Cisco Systems posted higher-than-expected quarterly earnings as the network equipment maker managed to contain costs, even as revenue fell for the first quarter in more than five years.

Shares of Cisco (NASDAQ: CSCO) rose nearly 2 percent in cautious trade ahead of the company’s earnings conference call, where CEO John Chambers is expected to outline his outlook.

Chambers said in a statement that Cisco intends to “accelerate the alignment of our resources” and gradually decrease operating expenses.

Net profit for the fiscal second quarter ended Jan. 24 fell to $1.5 billion, or 26 cents per share, from $2.1 billion, or 33 cents a share.

Profit excluding items fell to 32 cents a share from 38 cents, exceeding the market’s average forecast of 30 cents a share according to Reuters Estimates.

“The numbers look pretty good, all things considered in the tough environment. The [earnings per share] beat shows strong cost containment in an environment of reduced demand,” said Mark Sue, analyst at RBC Capital.

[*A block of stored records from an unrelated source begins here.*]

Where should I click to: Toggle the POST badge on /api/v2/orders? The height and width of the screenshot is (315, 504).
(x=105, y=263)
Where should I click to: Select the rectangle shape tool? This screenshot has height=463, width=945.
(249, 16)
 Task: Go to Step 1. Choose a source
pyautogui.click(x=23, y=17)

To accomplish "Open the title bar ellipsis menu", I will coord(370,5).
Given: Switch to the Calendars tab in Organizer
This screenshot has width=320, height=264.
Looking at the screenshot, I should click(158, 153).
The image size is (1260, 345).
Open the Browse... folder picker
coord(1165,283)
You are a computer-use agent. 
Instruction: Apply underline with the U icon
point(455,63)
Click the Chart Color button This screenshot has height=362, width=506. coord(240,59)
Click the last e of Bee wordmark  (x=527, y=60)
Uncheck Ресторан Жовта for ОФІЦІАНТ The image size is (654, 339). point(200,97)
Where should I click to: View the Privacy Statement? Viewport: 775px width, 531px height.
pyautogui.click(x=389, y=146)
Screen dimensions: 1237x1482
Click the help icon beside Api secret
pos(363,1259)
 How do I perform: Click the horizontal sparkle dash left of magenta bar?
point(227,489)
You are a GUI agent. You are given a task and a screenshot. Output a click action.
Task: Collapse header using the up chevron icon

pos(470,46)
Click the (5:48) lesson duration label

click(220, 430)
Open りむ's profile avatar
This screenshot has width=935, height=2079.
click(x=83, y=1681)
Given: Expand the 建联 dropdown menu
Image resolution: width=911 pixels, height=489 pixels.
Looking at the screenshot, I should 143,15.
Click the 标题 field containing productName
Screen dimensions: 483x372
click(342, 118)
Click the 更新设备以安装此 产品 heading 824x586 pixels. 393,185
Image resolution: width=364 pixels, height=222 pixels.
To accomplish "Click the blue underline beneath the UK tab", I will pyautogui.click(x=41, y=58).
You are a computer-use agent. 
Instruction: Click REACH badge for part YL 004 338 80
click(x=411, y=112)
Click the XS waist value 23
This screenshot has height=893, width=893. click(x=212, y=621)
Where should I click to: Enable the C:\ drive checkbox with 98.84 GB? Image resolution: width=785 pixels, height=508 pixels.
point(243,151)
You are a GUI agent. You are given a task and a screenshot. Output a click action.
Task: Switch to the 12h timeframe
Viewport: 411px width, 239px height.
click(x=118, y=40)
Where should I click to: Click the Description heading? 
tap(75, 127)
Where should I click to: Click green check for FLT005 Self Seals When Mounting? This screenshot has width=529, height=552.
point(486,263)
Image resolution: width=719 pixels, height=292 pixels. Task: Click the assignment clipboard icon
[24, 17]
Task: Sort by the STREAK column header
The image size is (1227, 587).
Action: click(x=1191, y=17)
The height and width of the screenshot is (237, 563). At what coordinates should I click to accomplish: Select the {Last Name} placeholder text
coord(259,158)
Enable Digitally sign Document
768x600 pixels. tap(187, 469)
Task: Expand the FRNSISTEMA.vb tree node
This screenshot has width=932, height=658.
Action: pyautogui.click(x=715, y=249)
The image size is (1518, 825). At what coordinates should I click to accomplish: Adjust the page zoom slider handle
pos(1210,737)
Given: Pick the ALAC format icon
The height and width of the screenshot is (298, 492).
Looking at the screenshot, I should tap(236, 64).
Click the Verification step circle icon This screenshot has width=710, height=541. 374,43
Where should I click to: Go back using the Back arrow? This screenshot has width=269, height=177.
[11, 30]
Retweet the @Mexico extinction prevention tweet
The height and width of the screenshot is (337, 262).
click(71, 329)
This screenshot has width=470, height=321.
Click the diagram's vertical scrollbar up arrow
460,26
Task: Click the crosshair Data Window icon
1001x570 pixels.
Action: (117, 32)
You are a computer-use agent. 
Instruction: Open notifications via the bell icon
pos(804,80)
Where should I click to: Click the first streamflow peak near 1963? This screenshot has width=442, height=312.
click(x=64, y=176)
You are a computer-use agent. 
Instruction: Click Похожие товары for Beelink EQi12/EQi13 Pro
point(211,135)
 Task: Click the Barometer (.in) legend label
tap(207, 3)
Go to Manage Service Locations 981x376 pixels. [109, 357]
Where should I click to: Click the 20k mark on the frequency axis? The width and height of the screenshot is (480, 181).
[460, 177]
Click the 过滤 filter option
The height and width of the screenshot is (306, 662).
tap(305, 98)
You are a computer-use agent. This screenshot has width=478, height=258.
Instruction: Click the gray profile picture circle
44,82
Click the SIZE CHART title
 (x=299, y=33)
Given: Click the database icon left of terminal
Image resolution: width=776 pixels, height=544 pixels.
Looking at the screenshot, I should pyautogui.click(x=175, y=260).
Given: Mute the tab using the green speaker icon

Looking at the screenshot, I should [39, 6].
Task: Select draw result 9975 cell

Revenue fell 7.5 percent to $9.1 billion, the first year-on-year decline since 2003, as the economic downturn forced companies to cut back on technology spending.

Wall Street analysts on average had expected revenue of $9.0 billion, according to Reuters Estimates. In November, Cisco forecast a 5 to 10 percent year-on-year decline.

The results and outlook are closely watched as an early indicator of changes in technology spending. Cisco is one of the first high-tech companies to report results that include most of January.

Tighter credit and a hazy economic outlook has made it harder for companies to invest in big-ticket technology items such as Cisco’s routers. A Cisco CRS-1, for example, costs around $500,000 to $1 million.

Cisco and other network equipment makers have said until recently that growing use of the Internet, particularly online video, would help shelter them from the recession.

Some vendors had hoped that network upgrades by phone companies would help buffer the impact of declining corporate spending, but tight credit and sluggish consumer spending has hit U.S. phone and cable service providers much harder than many expected.

Top U.S. phone companies AT&T and Verizon Communications have said they are trimming capital spending in 2009. AT&T expects to cut spending by 10 to 15 percent from 2008.

Cisco shares rose to around $16.20 in after-hours trade, after closing up 1.41 percent at $15.84.